Background The shift towards milder strokes and studies suggesting that stroke symptoms vary by age and sex may challenge the Face-Arm-Speech Time (FAST) coverage. We aimed to study the proportion of stroke cases admitted with FAST symptoms, sex and age differences in FAST presentation and explore any additional advantage of including new item(s) from the National Institute of Health Stroke Scale (NIHSS) to the FAST algorithm.

Methods This registry-based study included patients admitted with acute stroke to Sahlgrenska University Hospital (November 2014 to June 2019) with NIHSS items at admission. FAST symptoms were extracted from the NIHSS at admission, and sex and age differences were explored using descriptive statistics.

Results Of 5022 patients, 46% were women. Median NIHSS at admission for women was (2 (8–0) and for men 2 (7–0)). In total, 2972 (59%) had at least one FAST symptom, with no sex difference (p=0.22).
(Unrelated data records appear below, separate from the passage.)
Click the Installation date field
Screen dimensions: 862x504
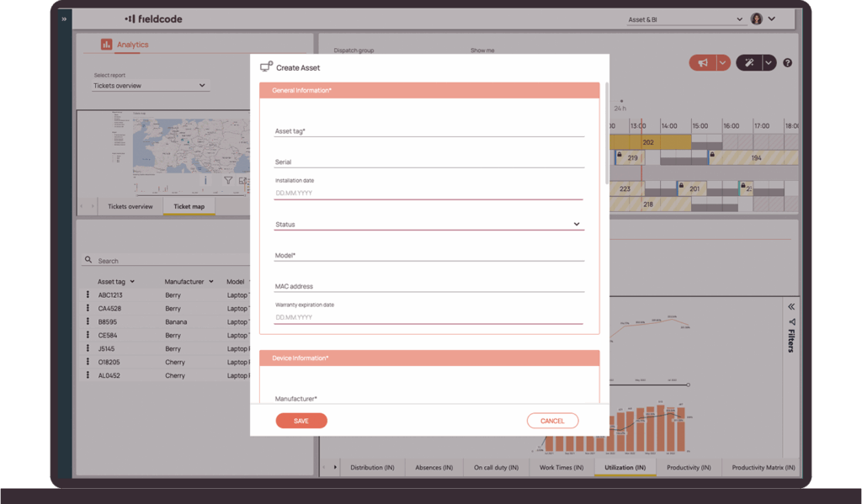coord(428,193)
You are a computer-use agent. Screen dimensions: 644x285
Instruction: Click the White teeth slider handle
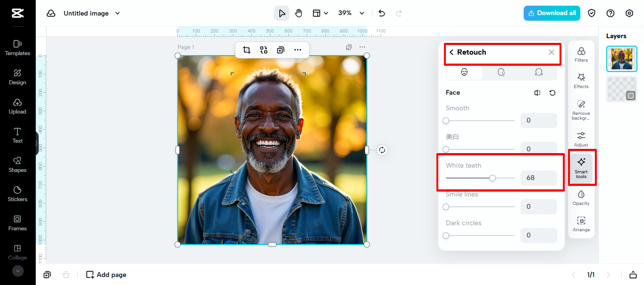(x=493, y=178)
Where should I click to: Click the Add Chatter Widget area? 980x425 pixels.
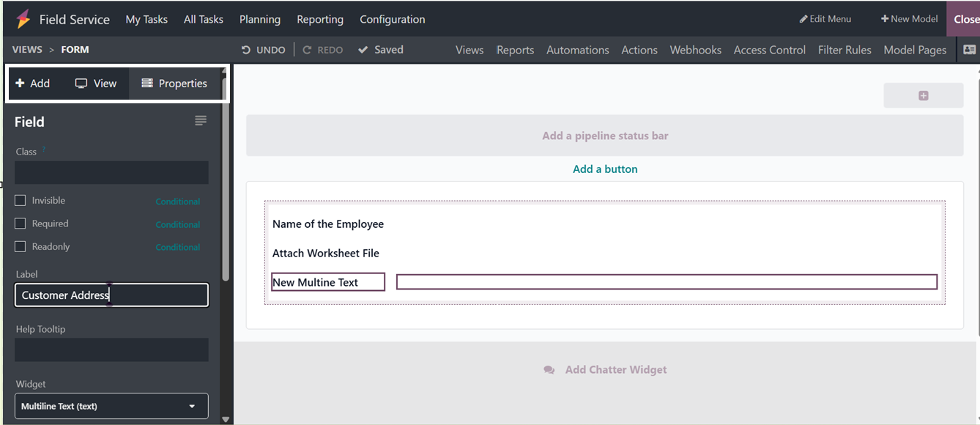[x=605, y=370]

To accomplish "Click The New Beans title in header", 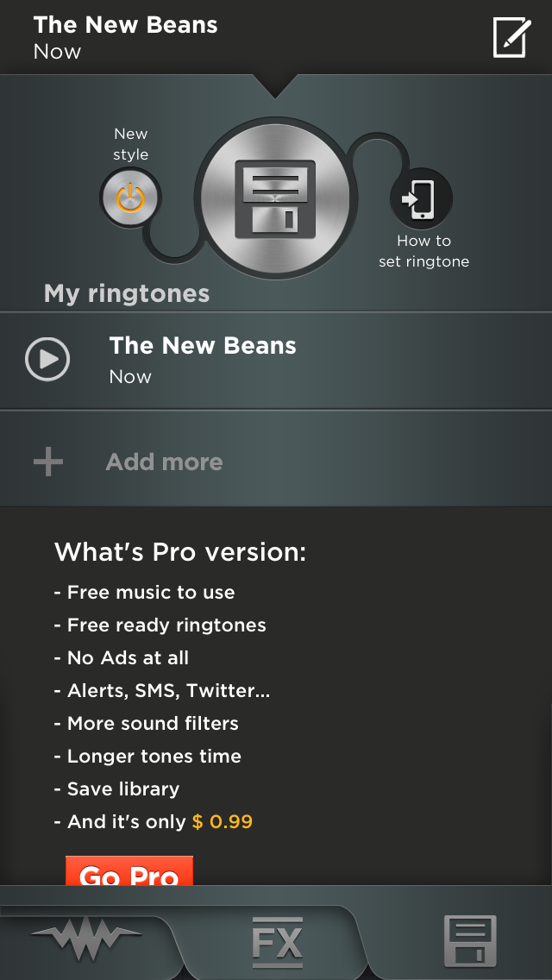I will [126, 25].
No sex or age differences were found in FAST coverage when stratifying for stroke severity. 52% suffered mild strokes, whereas 30% had FAST symptoms. The most frequent focal NIHSS items not included in FAST were sensory (29%) and visual field (25%) and adding these or both in modified FAST algorithms led to a slight increase in strokes captured by the algorithms (59%–67%), without providing enhanced prognostic information.

Conclusions 60% had at least one FAST symptom at admission, only 30% in mild strokes, with no sex or age difference. Adding new items from the NIHSS to the FAST algorithm led only to a slight increase in strokes captured.

  • STROKE

Data availability statement

Data are available upon reasonable request. Data from registries are subject to the Personal Data Act (Swedish law No SFS 1998:204). Data may be available to researchers upon request, after review of secrecy (contact the author ks.sunnerhagen@neuro.gu.se). According to the Swedish regulation (epn.se/en/start/regulations/), the permission to use data can only be according to application and approval from the ethical board.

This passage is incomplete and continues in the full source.